» **TEXTO DEL EJERCICIO**:

__________________________________________________

A pesar del éxito mundial de “Squid Game”, Netflix iniciaba su trayectoria de producción y dirección de este tipo de dramas en el 2017, cuando anunciaron el rodaje de la primera serie coreana original de Netflix, Love Alarm, la cual contaría con dos temporadas, emitidas respectivamente en 2019 y 2021. Siendo esta una de las series más exitosas de Netflix, la empresa decidió continuar a producir dramas coreanos y del mismo modo hacer convenios con televisivas coreanas como TVN y JTBC, las cuales le darían series que llegarían al top 10 de series/películas más vistas de Netflix, como Run On y Hometown Cha-Cha-Cha. En Latinoamérica, series como Goblin, The moon embracing the sun Weighlifting Fairy Kim-Bok Joo serían dobladas y posteriormente agregadas como parte de la programación de televisivas como ATV en Perú y Chilevisión en Chile.

__________________________________________________

» **INSTRUCCIONES DE TRABAJO**: Prolonga el texto sobre los dramas coreanos en Netflix a partir de su última oración. El listado que sigue es un material aparte, sin relación con el texto sobre los dramas coreanos en Netflix.

__________________________________________________

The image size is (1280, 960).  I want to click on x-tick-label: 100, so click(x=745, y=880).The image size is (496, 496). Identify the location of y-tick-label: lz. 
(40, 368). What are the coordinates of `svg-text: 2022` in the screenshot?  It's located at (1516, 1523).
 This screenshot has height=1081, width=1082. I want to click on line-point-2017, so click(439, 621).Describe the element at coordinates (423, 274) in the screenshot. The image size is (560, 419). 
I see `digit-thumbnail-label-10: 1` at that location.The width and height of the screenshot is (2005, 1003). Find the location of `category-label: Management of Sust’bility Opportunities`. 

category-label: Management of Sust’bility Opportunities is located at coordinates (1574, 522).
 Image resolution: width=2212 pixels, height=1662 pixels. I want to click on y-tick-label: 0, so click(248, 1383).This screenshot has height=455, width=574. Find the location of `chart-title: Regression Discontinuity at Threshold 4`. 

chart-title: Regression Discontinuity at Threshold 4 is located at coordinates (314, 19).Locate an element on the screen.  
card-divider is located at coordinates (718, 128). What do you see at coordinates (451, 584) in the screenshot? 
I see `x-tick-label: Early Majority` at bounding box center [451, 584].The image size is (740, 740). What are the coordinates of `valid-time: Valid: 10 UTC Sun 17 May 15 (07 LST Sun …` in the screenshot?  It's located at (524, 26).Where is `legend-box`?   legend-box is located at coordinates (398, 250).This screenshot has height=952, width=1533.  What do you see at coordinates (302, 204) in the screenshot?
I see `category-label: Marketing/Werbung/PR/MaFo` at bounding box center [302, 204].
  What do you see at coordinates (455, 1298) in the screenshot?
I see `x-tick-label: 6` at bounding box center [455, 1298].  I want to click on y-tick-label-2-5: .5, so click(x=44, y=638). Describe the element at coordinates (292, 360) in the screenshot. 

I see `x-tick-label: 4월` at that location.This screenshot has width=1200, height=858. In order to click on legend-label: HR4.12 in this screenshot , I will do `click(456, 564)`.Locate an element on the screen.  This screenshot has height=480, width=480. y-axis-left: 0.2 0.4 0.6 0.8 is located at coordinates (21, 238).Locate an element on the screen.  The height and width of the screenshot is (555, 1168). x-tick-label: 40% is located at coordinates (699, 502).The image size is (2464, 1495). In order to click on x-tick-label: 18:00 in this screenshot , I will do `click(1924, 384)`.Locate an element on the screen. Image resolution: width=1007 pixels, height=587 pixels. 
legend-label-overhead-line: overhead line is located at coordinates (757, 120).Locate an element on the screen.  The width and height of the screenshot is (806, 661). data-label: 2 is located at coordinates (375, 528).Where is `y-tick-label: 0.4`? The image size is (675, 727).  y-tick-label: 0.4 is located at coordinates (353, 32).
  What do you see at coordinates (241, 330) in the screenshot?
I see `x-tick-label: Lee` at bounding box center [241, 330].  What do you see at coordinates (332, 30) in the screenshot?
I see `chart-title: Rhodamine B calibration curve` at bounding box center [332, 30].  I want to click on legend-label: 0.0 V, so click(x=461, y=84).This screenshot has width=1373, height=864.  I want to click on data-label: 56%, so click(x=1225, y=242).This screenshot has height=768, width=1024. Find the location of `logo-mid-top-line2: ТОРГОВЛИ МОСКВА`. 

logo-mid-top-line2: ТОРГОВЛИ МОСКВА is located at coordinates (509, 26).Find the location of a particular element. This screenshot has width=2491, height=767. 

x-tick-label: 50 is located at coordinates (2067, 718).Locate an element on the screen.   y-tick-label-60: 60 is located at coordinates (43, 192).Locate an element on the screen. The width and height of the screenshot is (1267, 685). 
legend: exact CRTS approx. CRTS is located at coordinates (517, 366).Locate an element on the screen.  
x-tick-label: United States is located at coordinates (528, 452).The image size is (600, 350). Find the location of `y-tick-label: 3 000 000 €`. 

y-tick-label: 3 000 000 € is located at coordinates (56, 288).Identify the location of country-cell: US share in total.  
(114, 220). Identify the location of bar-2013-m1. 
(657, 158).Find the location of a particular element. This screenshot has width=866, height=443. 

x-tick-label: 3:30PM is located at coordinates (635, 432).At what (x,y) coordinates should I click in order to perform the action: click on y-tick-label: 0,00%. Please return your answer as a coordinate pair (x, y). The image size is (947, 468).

__________________________________________________

» **RESULTADO**:
Redes sociales como Twitter e Instagram son una de las pruebas del crecimiento cultural coreano, ya que actores como Lee Min-ho (Boys over Flowers), Jung Ho-yeo (Squid Games), Wi Ha-joon (Squid Games) y Lee Sung-Kyung (Weighlifting Fairy Kim-Bok Joo)  hoy en día cuentan con más de 10 millones de seguidores y recientemente la actriz protagonista de “Squid Game”, Jung Ho-yeo, se volvió la actriz coreana con el mayor número de seguidores en Instagram pasando en menos de un mes de 400k a casi 24 millones de seguidores, número que hoy en día sigue incrementando, por el continuo éxito de la serie, la cual sigue en el top 10 de Netflix en Perú, Estados Unidos y muchos otros países.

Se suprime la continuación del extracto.